Project Description
This project is all about creating and sharing code used to recover PDF documents that have been uploaded and stored in Oracle databases using "Oracle Forms" applications.

Background

The Problem
How to extract thousands of Adobe Acrobat PDF files that had been uploaded to "long/raw" fields in an Oracle database through an Oracle Forms application and move them to BLOB fields in a new table for access by a new web-based application. The PDF files are stored in the database in an unknown format. Simple binary extracts resulted in unusable files that can not be read with Adobe Acrobat. The PDF files 'can' be accessed individually through the Oracle Forms application, where they open in Adobe Acrobat, but we have no way to automate this process.
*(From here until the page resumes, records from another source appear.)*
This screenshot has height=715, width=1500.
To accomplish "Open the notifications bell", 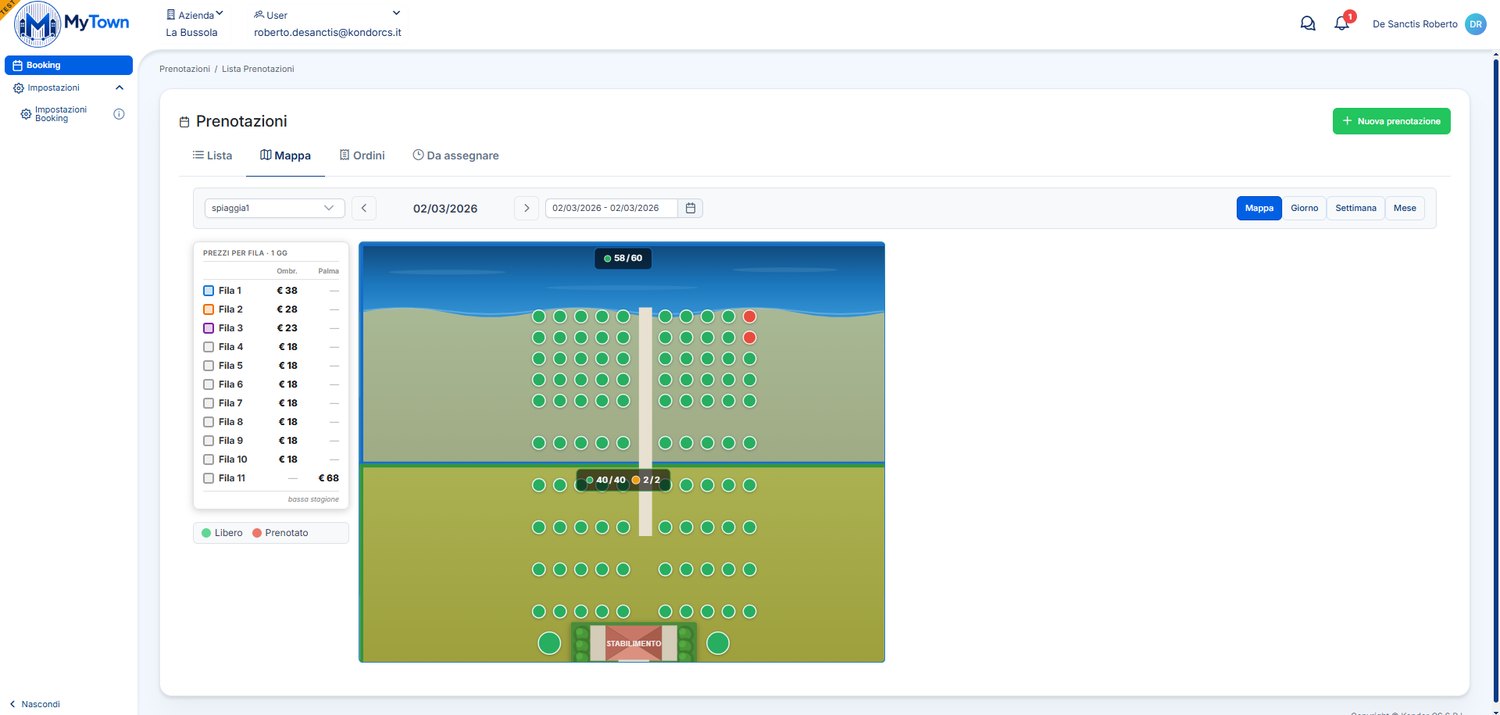I will click(x=1342, y=24).

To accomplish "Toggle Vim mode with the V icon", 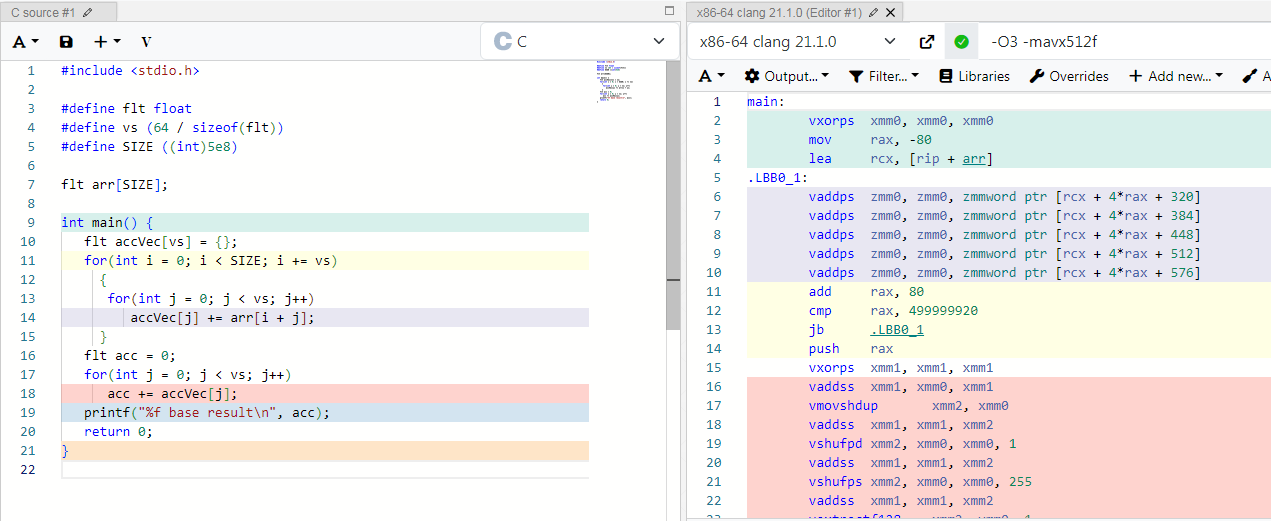I will (x=146, y=42).
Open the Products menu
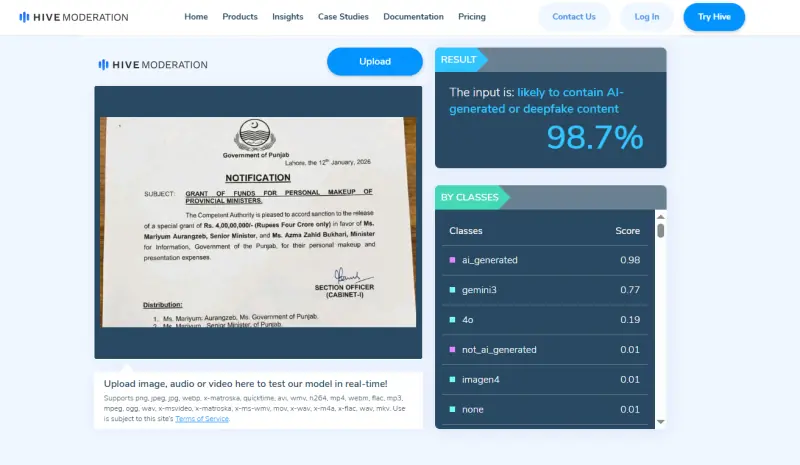This screenshot has height=465, width=800. pyautogui.click(x=240, y=17)
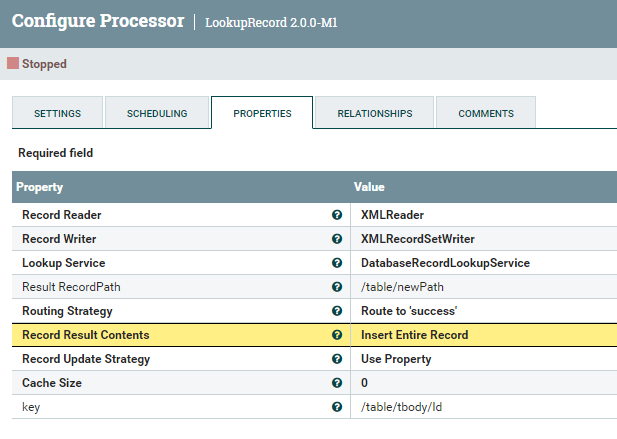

Oracle Unable to Provide a Solution
The Oracle Forms application also allowed users to upload Microsoft Word, Microsoft Excel and PDF documents and that the files that were somehow saved using OLE containers. Oracle provided us code to recover the Microsoft documents from the database and save them to a file system where they could be accessed normally through their Microsoft applications. Unfortunately when the same code was used to recover PDF documents, the resulting files could not be opened or viewed with Adobe Acrobat applications.

No Third-Party Solution
We spent a lot of time searching for a third-party solution. We found a few others who were also searching for a solution, a few interesting clues, but no answers. The more interesting and relevant results of our search will be included elsewhere in this project.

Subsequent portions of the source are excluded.